▶ [AIM]: Extract from the listing below the lines running from the line containing "674x379 pixels." through the line containing "Choose Customer_KeysDiscount in", both included, and repeat them verbatim.

▶ [SOURCE DATA]:
====================

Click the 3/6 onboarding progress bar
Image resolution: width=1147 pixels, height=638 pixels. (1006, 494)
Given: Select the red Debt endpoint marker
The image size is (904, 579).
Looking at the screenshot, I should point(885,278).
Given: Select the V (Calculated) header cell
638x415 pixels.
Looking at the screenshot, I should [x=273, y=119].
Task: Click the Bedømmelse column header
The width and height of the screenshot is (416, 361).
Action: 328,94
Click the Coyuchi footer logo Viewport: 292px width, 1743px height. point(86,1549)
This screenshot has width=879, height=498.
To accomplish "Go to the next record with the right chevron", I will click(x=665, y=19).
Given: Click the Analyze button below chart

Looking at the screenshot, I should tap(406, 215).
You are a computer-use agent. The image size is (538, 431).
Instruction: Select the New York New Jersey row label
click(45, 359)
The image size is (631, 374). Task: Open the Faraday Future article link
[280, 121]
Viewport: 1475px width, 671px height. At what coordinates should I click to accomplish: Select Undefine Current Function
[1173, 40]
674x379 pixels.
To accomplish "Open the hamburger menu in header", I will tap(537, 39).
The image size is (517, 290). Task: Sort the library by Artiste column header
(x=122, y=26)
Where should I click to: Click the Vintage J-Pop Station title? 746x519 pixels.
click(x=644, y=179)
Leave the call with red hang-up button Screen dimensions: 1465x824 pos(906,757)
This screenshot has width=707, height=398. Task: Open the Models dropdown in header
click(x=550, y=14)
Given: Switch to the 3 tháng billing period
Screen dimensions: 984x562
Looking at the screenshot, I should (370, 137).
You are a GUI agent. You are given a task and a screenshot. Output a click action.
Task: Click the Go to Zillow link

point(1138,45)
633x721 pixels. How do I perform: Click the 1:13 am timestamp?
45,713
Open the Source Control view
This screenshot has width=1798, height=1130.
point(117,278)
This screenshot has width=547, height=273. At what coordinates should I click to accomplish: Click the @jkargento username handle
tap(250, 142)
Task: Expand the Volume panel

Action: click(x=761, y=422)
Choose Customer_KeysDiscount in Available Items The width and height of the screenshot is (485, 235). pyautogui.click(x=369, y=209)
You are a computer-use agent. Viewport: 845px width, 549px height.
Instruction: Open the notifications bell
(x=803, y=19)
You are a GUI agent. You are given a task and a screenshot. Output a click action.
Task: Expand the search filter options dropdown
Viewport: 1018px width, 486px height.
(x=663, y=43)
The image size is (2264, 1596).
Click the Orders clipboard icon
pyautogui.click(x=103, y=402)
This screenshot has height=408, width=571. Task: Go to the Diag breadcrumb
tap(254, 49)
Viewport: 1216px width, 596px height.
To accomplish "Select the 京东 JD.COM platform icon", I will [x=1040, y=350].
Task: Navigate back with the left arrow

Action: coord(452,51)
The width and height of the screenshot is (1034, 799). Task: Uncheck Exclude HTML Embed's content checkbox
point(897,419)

====================

▶ [EXERCISE SOLUTION]:
674x379 pixels.
To accomplish "Open the hamburger menu in header", I will tap(537, 39).
The image size is (517, 290). Task: Sort the library by Artiste column header
(x=122, y=26)
Where should I click to: Click the Vintage J-Pop Station title? 746x519 pixels.
click(x=644, y=179)
Leave the call with red hang-up button Screen dimensions: 1465x824 pos(906,757)
This screenshot has width=707, height=398. Task: Open the Models dropdown in header
click(x=550, y=14)
Given: Switch to the 3 tháng billing period
Screen dimensions: 984x562
Looking at the screenshot, I should (370, 137).
You are a GUI agent. You are given a task and a screenshot. Output a click action.
Task: Click the Go to Zillow link

point(1138,45)
633x721 pixels. How do I perform: Click the 1:13 am timestamp?
45,713
Open the Source Control view
This screenshot has width=1798, height=1130.
point(117,278)
This screenshot has width=547, height=273. At what coordinates should I click to accomplish: Click the @jkargento username handle
tap(250, 142)
Task: Expand the Volume panel

Action: click(x=761, y=422)
Choose Customer_KeysDiscount in Available Items The width and height of the screenshot is (485, 235). pyautogui.click(x=369, y=209)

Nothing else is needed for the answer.